El luchador de jiu-jitsu neozelandés Jason Lee denuncia que policías de Río de Janeiro lo secuestraron
El luchador de jiu-jitsu neozelandés Jason Lee denuncia que policías de Río de Janeiro lo secuestraron Twitter @jasonleejitsu

La Policía Civil de Río de Janeiro abrió una investigación sobre una denuncia del luchador de jiu-jitsu neozelandés, Jason Lee, quien aseguró haber sufrido un "secuestro relámpago" a manos de supuestos agentes de la Policía Militar en esta ciudad brasileña, informaron este lunes fuentes oficiales.



No sé que es más deprimente, el hecho de que esto le pase a extranjeros tan cerca de los Juegos o que los brasileños tengan que vivir con esto a diario.

El luchador afirmó en redes sociales que "policías en uniforme completo" lo detuvieron en un control de carretera el pasado sábado y lo obligaron a acompañarlos en un automóvil particular, bajo la amenaza de arrestarlo si se negaba a cumplir sus exigencias.



Según el deportista, que reside en Río de Janeiro desde el año pasado, los supuestos policías lo llevaron a dos cajeros automáticos y lo obligaron a sacar y entregarles cerca de 2.000 reales (unos 550 euros) antes de ponerlo en libertad.



Según la versión del luchador, el abordaje se produjo el sábado en la ciudad de Duque de Caxias, vecina a Río, cuando estaba volviendo a casa en un automóvil alquilado después de participar en una competición de jiu-jitsu en la localidad de Resende.

 Fue parado en un supuesto control de la Policía Militar, dijeron al diario Extra fuentes de la Policía Civil.

"Ayer fui secuestrado en Brasil.

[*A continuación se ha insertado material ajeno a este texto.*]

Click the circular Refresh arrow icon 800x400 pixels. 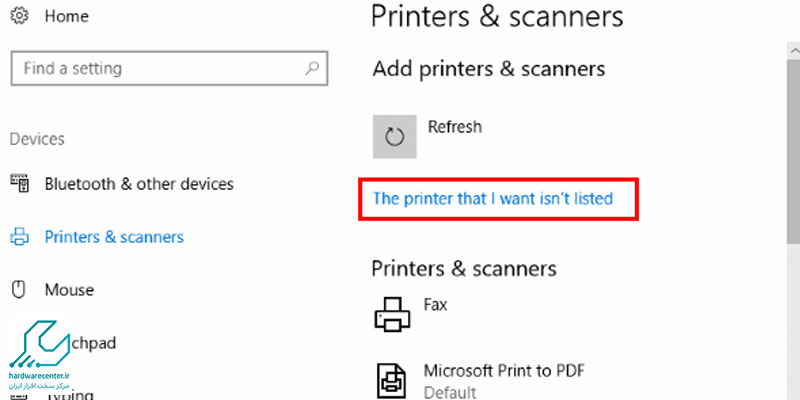(x=394, y=137)
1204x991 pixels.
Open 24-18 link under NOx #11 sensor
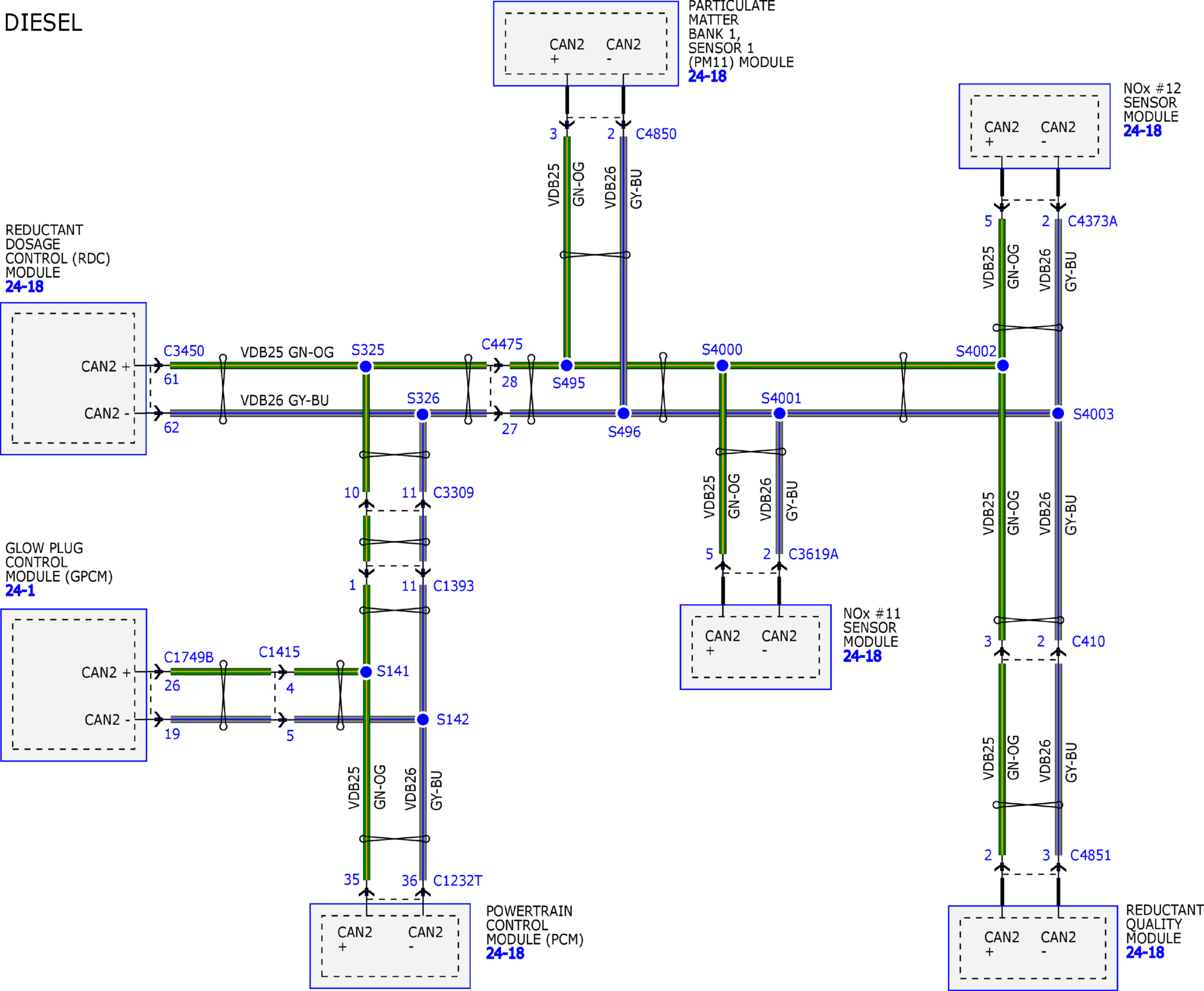pos(862,656)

No por personas aleatorias con armas, sino por hombres de servicio uniformados. Fui amenazado para que entrase en su coche particular y los acompañase a dos cajeros electrónicos para retirar una gran suma de dinero. No sé que es más deprimente, el hecho de que esto esté ocurriendo a extranjeros tan cerca de los Juegos Olímpicos o el hecho de que los brasileños tengan que vivir en una sociedad que permite esta estupidez absoluta a diario. Este lugar está verdaderamente jodido en todos los sentidos de la palabra que puedas imaginar", escribió en Facebook.

Teme represalias

Lee denunció el secuestro relámpago a la Policía Civil, pero aseguró que omitió detalles, como la matrícula del automóvil en el que supuestamente fue llevado, por "miedo" a que se venguen los secuestradores.



El luchador ha publicado que se encuentra bien, pero ha denunciado que agentes de la Policía Militar se presentaron en su casa sin previo aviso, que les cerró la puerta y que tras contactar a su embajada y a la Policía Civil, se le ha asegurado que la Policía Militar no tendrá acceso a sus datos.

El supuesto incidente se produjo a pesar de que ya se ha puesto en marcha el operativo de seguridad de los Juegos Olímpicos de Río de Janeiro, que cuenta con la participación de 22.000 militares.